II - Les premières interrogations
Pour entrer dans le coeur de mon propos je vais revenir sur le terme de patrimoine géologique qui est à la base d'une politique étendue de protection qui voudrait que l'on cesse d'exploiter certaines richesses du sous-sol de notre pays.
Le terme de patrimoine géologique est à la fois correct et dangereux. L'ambiguïté tient à la fois à la notion de patrimoine en elle-même et au sens et à la portée que l'on donne à l'adjectif géologique.
En ce qui concerne le patrimoine, une définition au sens large et non restrictive, peut être la suivante :
"le patrimoine est l'ensemble des biens qu'une personne ou un groupe décide de transmettre aux générations futures".
On voit apparaître dans cette définition la notion de groupe et le fait que le patrimoine des uns peut ne pas être celui des autres. De plus, suivant le groupe, le patrimoine a une extension variée : on peut parler de patrimoine familial, régional, national ou mondial.
L'utilisation de l'adjectif géologique, quant à lui, est doublement ambiguë. La première ambiguïté réside dans le fait qu'il y a systématiquement une confusion entre les sciences de la terre et la géologie. L'autre ambiguïté tient au coté scientifique qu'englobe ce terme. Il laisse à penser qu'il y a toujours des motivations scientifiques.
Pour mettre un peu d'ordre dans la notion de patrimoine géologique il faut reprendre point par point les différentes interrogations qu'elle implique, à savoir : Qu'est-ce qu'un patrimoine géologique ? Qui réclame un patrimoine ? Pourquoi conserver un patrimoine ?
Comment gérer un patrimoine? On pourrait trouver d'autres questions, mais vu le temps qui n'est imparti je vais développer quelques éléments de réflexions sur les questions évoquées.

III - Qu'est-ce qu'un patrimoine géologique ?
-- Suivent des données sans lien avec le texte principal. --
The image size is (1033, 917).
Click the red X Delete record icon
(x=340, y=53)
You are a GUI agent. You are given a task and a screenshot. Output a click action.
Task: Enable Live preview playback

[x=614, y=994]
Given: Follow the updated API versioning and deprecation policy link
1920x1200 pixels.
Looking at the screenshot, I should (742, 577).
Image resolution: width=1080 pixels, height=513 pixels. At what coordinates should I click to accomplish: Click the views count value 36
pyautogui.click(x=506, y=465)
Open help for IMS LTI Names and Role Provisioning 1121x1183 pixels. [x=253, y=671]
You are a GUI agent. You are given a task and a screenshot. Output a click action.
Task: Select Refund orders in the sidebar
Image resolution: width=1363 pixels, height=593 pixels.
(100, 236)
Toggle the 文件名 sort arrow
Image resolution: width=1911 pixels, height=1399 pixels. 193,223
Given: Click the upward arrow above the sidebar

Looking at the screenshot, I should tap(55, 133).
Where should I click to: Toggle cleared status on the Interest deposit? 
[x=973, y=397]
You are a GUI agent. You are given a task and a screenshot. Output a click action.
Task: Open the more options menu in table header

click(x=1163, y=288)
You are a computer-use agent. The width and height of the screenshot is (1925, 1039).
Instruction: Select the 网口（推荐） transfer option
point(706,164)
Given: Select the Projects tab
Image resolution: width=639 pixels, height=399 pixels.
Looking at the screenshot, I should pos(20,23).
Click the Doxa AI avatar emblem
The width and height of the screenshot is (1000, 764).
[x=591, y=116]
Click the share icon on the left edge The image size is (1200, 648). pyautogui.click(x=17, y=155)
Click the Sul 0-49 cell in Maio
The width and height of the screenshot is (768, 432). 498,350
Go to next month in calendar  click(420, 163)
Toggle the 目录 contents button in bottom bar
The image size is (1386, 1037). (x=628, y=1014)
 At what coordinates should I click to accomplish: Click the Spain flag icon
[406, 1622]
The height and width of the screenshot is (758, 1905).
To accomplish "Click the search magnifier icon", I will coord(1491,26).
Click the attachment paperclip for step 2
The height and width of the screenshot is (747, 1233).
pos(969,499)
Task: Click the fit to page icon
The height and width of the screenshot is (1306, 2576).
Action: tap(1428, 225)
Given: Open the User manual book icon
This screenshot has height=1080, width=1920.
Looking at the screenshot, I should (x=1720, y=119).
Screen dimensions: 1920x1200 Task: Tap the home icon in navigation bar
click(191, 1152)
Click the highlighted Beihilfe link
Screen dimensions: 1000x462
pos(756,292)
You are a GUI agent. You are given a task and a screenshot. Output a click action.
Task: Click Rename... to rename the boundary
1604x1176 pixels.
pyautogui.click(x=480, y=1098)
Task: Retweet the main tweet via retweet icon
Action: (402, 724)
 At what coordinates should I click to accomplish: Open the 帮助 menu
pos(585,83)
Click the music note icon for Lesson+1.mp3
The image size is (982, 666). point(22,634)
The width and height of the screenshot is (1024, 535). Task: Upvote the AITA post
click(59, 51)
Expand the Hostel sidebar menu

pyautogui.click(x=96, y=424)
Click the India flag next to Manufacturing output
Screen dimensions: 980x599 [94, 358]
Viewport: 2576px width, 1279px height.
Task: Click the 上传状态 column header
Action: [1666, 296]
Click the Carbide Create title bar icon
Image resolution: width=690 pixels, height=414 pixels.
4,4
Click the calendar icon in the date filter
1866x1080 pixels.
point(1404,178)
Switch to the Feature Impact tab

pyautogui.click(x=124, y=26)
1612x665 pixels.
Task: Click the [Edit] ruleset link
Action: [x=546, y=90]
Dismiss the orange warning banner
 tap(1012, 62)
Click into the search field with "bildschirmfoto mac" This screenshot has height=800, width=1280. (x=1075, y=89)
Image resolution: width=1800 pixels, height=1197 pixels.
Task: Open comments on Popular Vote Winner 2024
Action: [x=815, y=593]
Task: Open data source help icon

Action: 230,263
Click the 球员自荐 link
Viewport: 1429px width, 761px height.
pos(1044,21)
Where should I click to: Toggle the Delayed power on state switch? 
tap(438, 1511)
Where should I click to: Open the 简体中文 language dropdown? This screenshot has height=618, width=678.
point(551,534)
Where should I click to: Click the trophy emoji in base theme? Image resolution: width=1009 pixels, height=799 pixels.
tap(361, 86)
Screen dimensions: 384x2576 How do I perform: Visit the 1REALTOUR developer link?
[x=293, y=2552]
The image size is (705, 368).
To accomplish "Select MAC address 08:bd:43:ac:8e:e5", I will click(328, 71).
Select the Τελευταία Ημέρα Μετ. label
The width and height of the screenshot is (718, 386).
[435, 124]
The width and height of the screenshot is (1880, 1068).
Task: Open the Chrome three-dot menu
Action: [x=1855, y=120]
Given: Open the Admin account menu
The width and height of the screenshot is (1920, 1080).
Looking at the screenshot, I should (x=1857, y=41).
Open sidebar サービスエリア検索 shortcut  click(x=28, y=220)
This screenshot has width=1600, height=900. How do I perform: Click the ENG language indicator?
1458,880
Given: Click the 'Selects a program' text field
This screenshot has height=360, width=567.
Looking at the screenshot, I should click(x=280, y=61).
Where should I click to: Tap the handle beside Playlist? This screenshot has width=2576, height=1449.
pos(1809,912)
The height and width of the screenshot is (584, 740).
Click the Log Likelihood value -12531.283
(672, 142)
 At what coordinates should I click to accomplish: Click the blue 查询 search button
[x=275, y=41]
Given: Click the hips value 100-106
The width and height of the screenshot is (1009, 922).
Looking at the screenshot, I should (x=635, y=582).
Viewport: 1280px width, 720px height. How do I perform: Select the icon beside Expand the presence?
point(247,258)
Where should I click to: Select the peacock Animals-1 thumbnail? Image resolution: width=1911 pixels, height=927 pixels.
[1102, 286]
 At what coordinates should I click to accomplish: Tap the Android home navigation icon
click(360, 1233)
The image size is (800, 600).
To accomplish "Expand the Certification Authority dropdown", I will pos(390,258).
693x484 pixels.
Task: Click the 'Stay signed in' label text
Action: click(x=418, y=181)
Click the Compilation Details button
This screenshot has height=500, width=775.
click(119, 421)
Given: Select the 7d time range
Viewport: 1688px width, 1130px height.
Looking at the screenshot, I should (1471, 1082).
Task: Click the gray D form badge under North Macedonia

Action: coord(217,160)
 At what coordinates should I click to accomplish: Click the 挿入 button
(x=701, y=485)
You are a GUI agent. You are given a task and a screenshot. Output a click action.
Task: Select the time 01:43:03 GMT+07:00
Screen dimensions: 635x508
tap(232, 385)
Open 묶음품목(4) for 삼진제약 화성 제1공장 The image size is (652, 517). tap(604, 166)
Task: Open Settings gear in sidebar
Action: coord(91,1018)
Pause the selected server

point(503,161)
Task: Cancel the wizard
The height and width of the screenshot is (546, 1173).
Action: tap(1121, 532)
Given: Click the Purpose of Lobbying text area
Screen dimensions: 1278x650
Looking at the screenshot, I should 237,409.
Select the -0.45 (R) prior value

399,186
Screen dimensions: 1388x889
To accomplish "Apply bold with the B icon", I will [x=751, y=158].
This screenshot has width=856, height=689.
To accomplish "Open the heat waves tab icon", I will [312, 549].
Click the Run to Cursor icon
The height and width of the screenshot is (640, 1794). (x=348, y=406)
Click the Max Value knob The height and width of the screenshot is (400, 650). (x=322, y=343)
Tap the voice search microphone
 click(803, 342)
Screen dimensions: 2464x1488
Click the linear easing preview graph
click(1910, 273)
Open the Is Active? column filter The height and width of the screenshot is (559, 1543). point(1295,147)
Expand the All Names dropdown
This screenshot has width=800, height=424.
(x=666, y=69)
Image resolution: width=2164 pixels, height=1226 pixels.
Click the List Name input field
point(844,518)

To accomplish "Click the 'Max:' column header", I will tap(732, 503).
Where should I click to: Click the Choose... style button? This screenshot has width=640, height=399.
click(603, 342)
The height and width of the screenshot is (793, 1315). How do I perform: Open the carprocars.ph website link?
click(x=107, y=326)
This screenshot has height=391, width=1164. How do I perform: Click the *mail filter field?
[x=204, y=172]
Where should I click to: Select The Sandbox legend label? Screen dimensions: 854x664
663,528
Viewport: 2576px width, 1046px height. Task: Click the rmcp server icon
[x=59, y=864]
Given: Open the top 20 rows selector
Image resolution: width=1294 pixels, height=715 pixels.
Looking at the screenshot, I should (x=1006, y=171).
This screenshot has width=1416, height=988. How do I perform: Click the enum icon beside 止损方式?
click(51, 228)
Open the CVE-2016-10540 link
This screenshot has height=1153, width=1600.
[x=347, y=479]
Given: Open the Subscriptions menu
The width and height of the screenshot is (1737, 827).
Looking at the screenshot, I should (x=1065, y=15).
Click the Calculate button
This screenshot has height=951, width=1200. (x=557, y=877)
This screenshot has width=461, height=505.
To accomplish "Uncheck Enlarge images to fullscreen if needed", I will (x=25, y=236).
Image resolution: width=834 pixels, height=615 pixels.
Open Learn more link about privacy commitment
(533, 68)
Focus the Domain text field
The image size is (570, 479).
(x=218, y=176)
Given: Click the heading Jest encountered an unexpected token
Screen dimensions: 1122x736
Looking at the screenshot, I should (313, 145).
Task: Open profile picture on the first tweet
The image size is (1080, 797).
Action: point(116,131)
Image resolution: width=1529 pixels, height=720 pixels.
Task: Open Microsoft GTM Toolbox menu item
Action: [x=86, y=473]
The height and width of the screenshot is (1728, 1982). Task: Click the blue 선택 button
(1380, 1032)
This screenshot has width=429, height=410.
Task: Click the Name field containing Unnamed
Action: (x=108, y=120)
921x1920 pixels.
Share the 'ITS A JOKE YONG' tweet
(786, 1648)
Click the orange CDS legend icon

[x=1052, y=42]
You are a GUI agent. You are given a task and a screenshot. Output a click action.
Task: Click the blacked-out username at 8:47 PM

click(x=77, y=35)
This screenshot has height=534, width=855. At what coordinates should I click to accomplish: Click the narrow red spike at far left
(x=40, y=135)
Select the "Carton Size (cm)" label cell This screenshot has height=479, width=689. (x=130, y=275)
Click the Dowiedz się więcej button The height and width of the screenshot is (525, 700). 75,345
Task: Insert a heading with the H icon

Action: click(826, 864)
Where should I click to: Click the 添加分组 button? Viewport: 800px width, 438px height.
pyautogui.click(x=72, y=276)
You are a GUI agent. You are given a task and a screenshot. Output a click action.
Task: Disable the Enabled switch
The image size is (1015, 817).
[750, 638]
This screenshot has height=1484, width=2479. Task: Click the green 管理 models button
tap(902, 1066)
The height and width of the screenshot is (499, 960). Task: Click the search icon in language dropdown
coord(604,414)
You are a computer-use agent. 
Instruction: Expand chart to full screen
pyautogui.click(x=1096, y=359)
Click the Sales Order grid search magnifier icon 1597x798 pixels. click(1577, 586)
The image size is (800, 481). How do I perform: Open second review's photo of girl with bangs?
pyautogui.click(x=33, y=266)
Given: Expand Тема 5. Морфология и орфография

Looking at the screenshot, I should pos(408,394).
III - A - Le patrimoine géologique et les sciences de la terre
La géologie dans son sens premier à pour objet (je cite la définition du petit Larousse) : "l'étude des matériaux composant le globe, de leur nature, de leur situation et des causes qui ont déterminé cette situation". La spécificité de la géologie est la connaissance de l'histoire de la terre. Le géologue s'intéresse surtout aux structures et aux ensembles de terrains en place aussi complets que possible (comme les stratotypes). Son patrimoine sera donc lié à ces structures.
Depuis longtemps d'autres disciplines dépendant initialement de la géologie se sont développées. Elles ont acquis une large indépendance et leur rattachement à la géologie n'a plus de sens. D'ailleurs, on ne parle plus de géologie mais plutôt de sciences de la terre voire de sciences de l'univers. Parmi ces disciplines il y a la paléontologie et la minéralogie. Leur autonomie implique une définition différente du patrimoine pour chacune d'elles. Le patrimoine du paléontologue ou du minéralogiste est moins dépendant des gisements complets en place. Par contre il dépend beaucoup plus des objets récoltés et conservés dans les collections.

III - B- Le patrimoine géologique et la science
Un point important concerne le sens que l'on donne à l'activité scientifique. En effet la science comprend deux pôles : d'une part la culture scientifique et d'autre part la recherche. La culture scientifique est plutôt le domaine de l'enseignant, du pédagogue ou de l'amateur. La recherche est du domaine du scientifique tel que le sens commun l'entend. Son travail est par définition la production de connaissances, il ne s'engage que dans ce qui est susceptible de donner des découvertes. Placer devant un terrain qui peut recéler des découvertes, le paléontologue ou le minéralogiste entreprendra une exploitation.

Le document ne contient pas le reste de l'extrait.